Stored data entries

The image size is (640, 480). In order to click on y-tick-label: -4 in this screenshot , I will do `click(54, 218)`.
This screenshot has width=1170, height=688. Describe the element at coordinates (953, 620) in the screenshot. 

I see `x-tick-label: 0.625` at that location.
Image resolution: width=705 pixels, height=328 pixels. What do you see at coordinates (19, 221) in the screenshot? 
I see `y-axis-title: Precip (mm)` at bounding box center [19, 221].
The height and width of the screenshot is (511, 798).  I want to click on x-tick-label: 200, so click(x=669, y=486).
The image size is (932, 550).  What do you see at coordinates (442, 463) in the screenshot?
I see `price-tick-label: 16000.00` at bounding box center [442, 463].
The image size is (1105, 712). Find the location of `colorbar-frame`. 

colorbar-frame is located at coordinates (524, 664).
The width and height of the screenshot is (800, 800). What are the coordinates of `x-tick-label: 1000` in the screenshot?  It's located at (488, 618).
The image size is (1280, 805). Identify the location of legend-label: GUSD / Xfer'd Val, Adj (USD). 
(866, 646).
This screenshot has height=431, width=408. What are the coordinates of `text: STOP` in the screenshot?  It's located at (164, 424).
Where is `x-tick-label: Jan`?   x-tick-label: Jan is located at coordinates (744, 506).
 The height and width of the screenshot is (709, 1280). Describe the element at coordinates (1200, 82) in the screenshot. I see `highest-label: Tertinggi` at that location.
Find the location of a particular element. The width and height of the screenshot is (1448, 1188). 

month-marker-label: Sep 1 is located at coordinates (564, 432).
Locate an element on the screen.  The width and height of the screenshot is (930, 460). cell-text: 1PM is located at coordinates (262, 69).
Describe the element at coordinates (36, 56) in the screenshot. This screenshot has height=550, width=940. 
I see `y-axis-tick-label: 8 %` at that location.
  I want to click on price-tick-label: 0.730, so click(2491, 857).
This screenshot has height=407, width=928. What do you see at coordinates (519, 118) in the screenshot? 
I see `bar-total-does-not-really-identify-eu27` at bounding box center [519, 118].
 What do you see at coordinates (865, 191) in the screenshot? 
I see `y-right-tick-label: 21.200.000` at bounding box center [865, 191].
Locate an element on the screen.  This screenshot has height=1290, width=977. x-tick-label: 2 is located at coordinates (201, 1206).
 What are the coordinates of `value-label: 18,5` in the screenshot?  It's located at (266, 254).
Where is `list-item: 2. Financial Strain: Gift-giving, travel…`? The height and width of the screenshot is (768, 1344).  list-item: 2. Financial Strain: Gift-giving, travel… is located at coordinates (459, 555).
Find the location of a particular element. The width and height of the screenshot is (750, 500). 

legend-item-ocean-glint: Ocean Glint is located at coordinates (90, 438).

TRY IT
Print every one of these records again, word for word, with nothing altered.

ANSWER SECTION
The image size is (640, 480). In order to click on y-tick-label: -4 in this screenshot , I will do `click(54, 218)`.
This screenshot has width=1170, height=688. Describe the element at coordinates (953, 620) in the screenshot. 

I see `x-tick-label: 0.625` at that location.
Image resolution: width=705 pixels, height=328 pixels. What do you see at coordinates (19, 221) in the screenshot? 
I see `y-axis-title: Precip (mm)` at bounding box center [19, 221].
The height and width of the screenshot is (511, 798).  I want to click on x-tick-label: 200, so click(x=669, y=486).
The image size is (932, 550).  What do you see at coordinates (442, 463) in the screenshot?
I see `price-tick-label: 16000.00` at bounding box center [442, 463].
The image size is (1105, 712). Find the location of `colorbar-frame`. 

colorbar-frame is located at coordinates (524, 664).
The width and height of the screenshot is (800, 800). What are the coordinates of `x-tick-label: 1000` in the screenshot?  It's located at (488, 618).
The image size is (1280, 805). Identify the location of legend-label: GUSD / Xfer'd Val, Adj (USD). 
(866, 646).
This screenshot has height=431, width=408. What are the coordinates of `text: STOP` in the screenshot?  It's located at (164, 424).
Where is `x-tick-label: Jan`?   x-tick-label: Jan is located at coordinates (744, 506).
 The height and width of the screenshot is (709, 1280). Describe the element at coordinates (1200, 82) in the screenshot. I see `highest-label: Tertinggi` at that location.
Find the location of a particular element. The width and height of the screenshot is (1448, 1188). 

month-marker-label: Sep 1 is located at coordinates (564, 432).
Locate an element on the screen.  The width and height of the screenshot is (930, 460). cell-text: 1PM is located at coordinates (262, 69).
Describe the element at coordinates (36, 56) in the screenshot. This screenshot has height=550, width=940. 
I see `y-axis-tick-label: 8 %` at that location.
  I want to click on price-tick-label: 0.730, so click(2491, 857).
This screenshot has height=407, width=928. What do you see at coordinates (519, 118) in the screenshot? 
I see `bar-total-does-not-really-identify-eu27` at bounding box center [519, 118].
 What do you see at coordinates (865, 191) in the screenshot? 
I see `y-right-tick-label: 21.200.000` at bounding box center [865, 191].
Locate an element on the screen.  This screenshot has height=1290, width=977. x-tick-label: 2 is located at coordinates (201, 1206).
 What are the coordinates of `value-label: 18,5` in the screenshot?  It's located at (266, 254).
Where is `list-item: 2. Financial Strain: Gift-giving, travel…`? The height and width of the screenshot is (768, 1344).  list-item: 2. Financial Strain: Gift-giving, travel… is located at coordinates (459, 555).
Find the location of a particular element. The width and height of the screenshot is (750, 500). 

legend-item-ocean-glint: Ocean Glint is located at coordinates (90, 438).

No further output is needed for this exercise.